Felbermayr Transports Mammoth Tunnel Boring Machines


Components Weighing up to 270 Tonnes Carried Through Steep 6-Km Corridor



Heavy transport equipment specialist Felbermayr has transported two gargantuan tunnel boring machines for the construction of Europe’s 55-kilometre-long Brenner Base Tunnel, the world’s longest underground rail corridor.

The machine components weighing up to 270-tonnes a piece were carried along a six-kilometre stretch from a temporary construction site south and above Innsbruck through very steep and narrow tunnels to the assembly caverns.

Felbermayr described the stretch as “tough-going”, with a gradient of up to twelve percent along half the route and wet mountain tracks that made traction difficult.

“We used the self-propelled SPMT units from Scheuerle with six, ten or twelve axles for these transports; twelve were used for the largest piece weights of 270 tonnes each for the two drives with a diameter of 7.8 metres,” said project manager Markus Meusburger.

“With a total weight of almost 300 tonnes and the steep gradient, we reached the mathematical limit of the brakes, so in order to safely carry out these transports nonetheless, we used a four-axle heavy-duty tractor as an additional braking vehicle. It took us roughly three hours to cover the first three kilometres with the steep gradient, and five hours to complete the entire route.”

Transporting some 30 shipments per tunnel boring machine entailed passing narrow branches, whereby “manoeuvring with centimetre precision was necessary in these areas, and that was probably the greatest challenge,” said Meusburger.

Some components of the tunnel boring machines were less heavy but bulky.

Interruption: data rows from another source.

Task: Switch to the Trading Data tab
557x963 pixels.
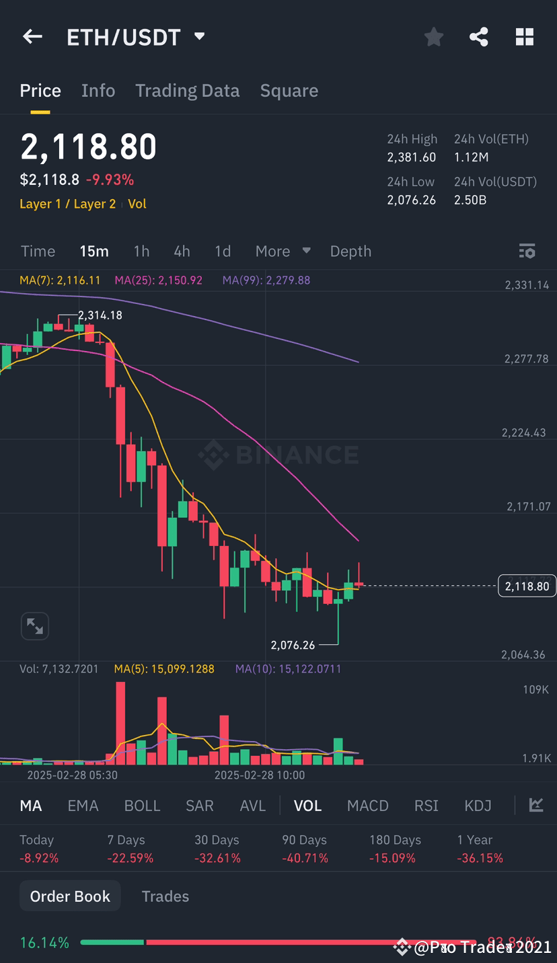Action: [187, 90]
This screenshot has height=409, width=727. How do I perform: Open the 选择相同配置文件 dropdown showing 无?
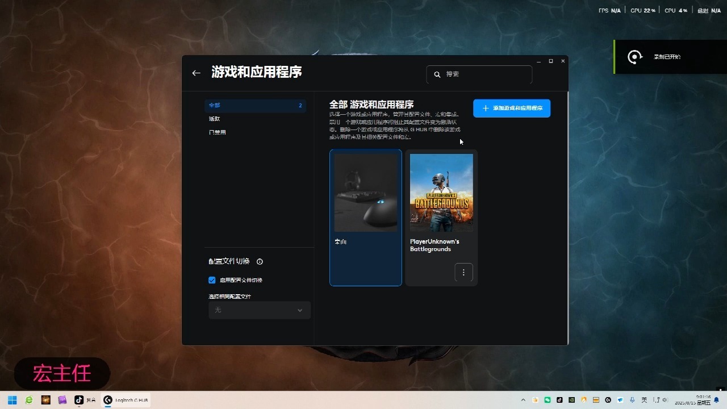tap(259, 310)
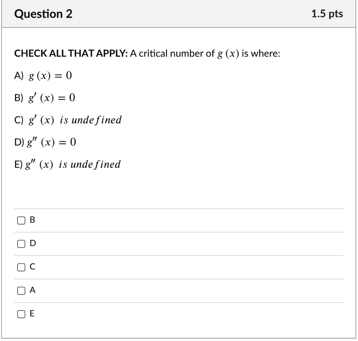Click option A) g(x) = 0 text
358x341 pixels.
click(x=42, y=75)
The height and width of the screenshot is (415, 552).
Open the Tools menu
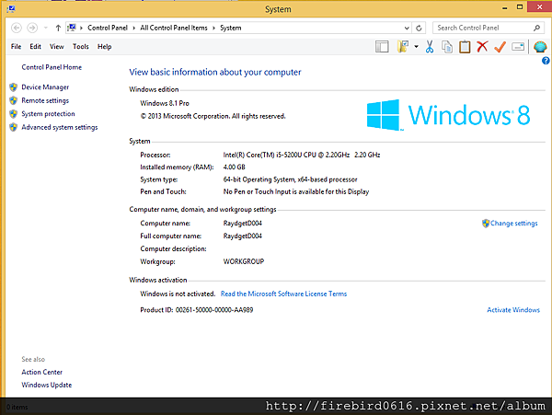[x=81, y=46]
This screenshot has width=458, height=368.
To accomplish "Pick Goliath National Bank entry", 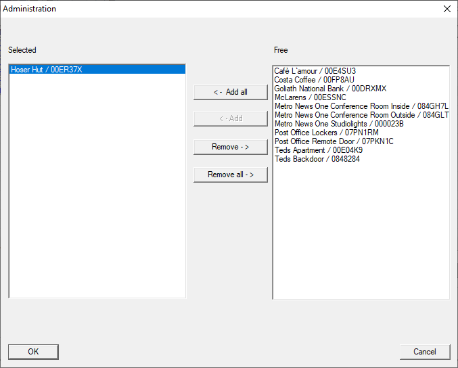I will click(x=330, y=89).
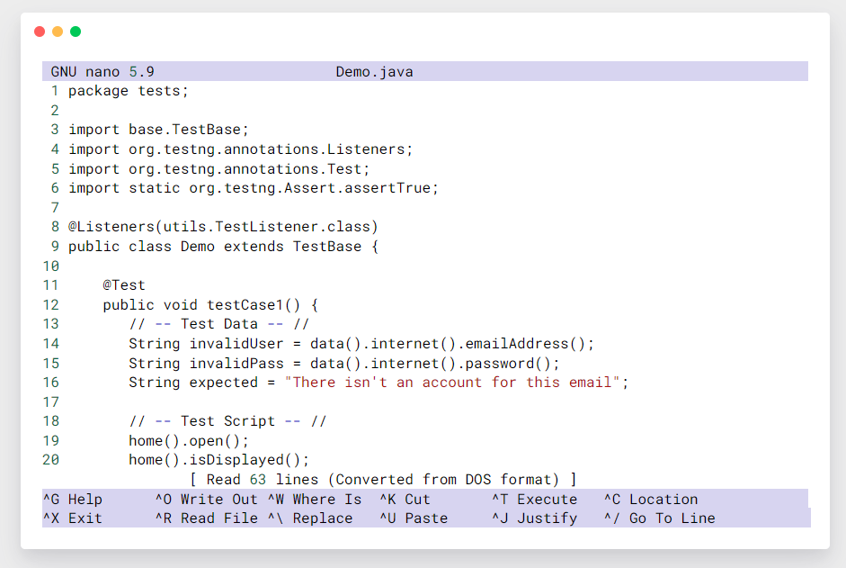
Task: Select the ^R Read File shortcut
Action: coord(206,518)
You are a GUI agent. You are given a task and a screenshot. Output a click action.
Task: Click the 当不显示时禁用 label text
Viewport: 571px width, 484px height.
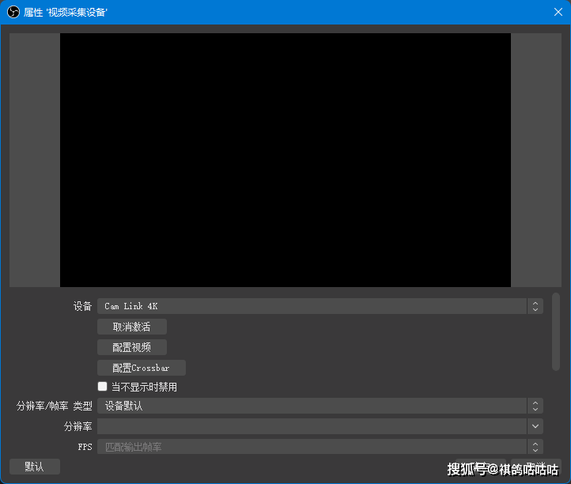pyautogui.click(x=143, y=388)
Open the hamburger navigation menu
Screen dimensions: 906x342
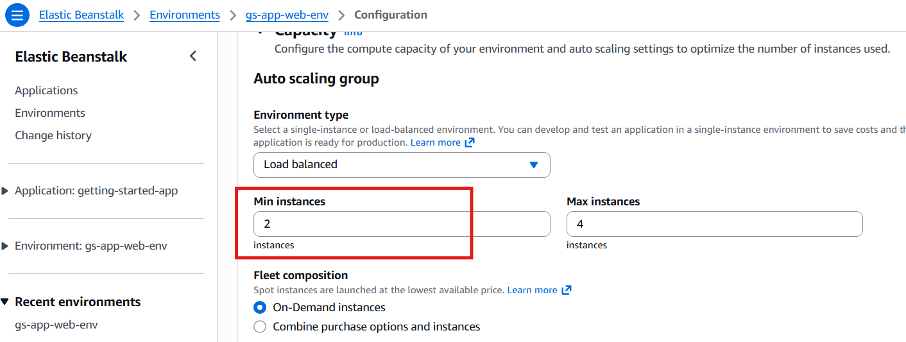point(17,15)
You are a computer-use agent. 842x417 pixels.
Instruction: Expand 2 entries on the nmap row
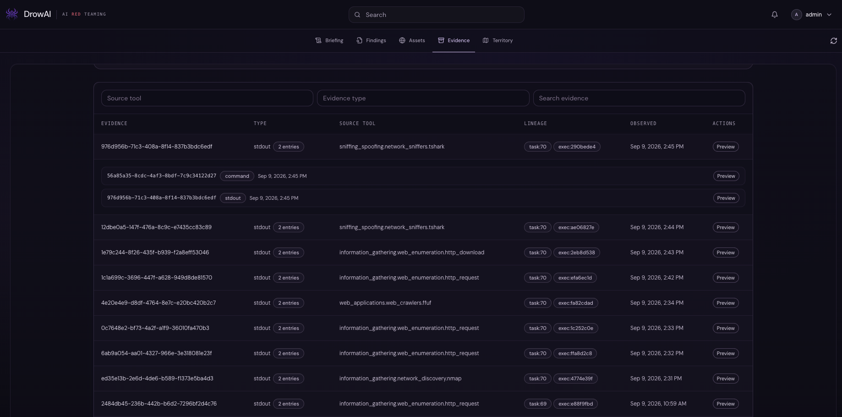(x=289, y=379)
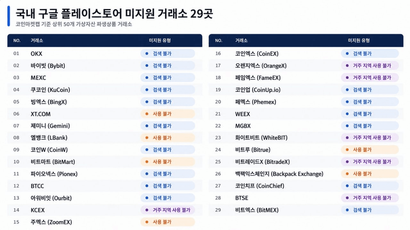
Task: Select the 사용 불가 badge for LBank
Action: [168, 138]
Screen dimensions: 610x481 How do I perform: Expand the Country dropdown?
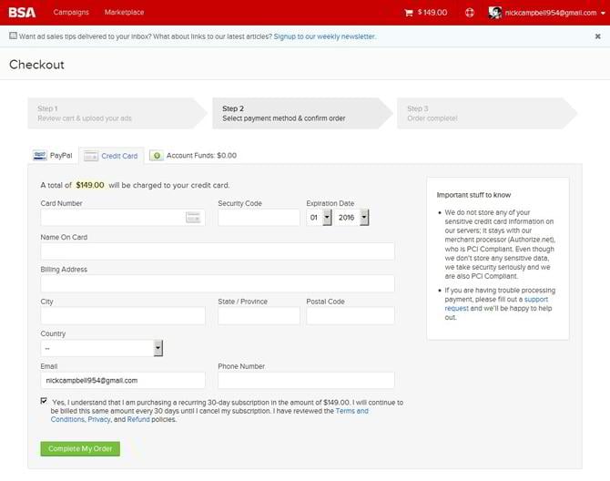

“Parts of the so-called trailer are 15 metres long, four metres wide and four metres high. Because it was very narrow towards the tunnel ceiling, one employee spent five hours sitting on the load in order to precisely instruct his colleague, who was driving the self-propelled unit,” the manager said.

Once inside the assembly cavern, the individual parts were brought into position by Felbermayr’s Engineered Solutions division using a 1,000-tonne lifting frame. The individual parts – which included a 250-tonne drill head with a diameter of 10.7 metres – were then gradually assembled into a large complete unit in the assembly cavern.

Once built, each of the tunnel boring machines weighed an “almost unimaginable” 2,000 tonnes complete with the trailer, Felbermayr said.

Felbermayr had also been awarded the delivery contract for the project.

“From the manufacturer Herrenknecht in Schwanau in Baden-Württemberg, 97 road transports were required for a tunnel boring machine alone, and a further 30 for the trailer produced in Slovakia,” Meusburger said.

“As such, that was a massive undertaking.”

Felbermayr is based in Austria and boasts 77 sites in 18 European countries. The company specialises in heavy transport, mobile crane and working platform rental, heavy-lift handling as well as civil engineering and building construction activities.

Felbermayr recently took over Bulgarian crane rental firm, Maritza, a move designed to strengthen Felbermayr’s position in southeast Europe and allow it to start renting out working platforms in Bulgaria.

Felbermayr’s crane and platform rental business in Europe already comprises 600 mobile and crawler cranes as well as 4,000 working platforms and forklifts.

The firm has been active in crane rentals in Bulgaria since 2007.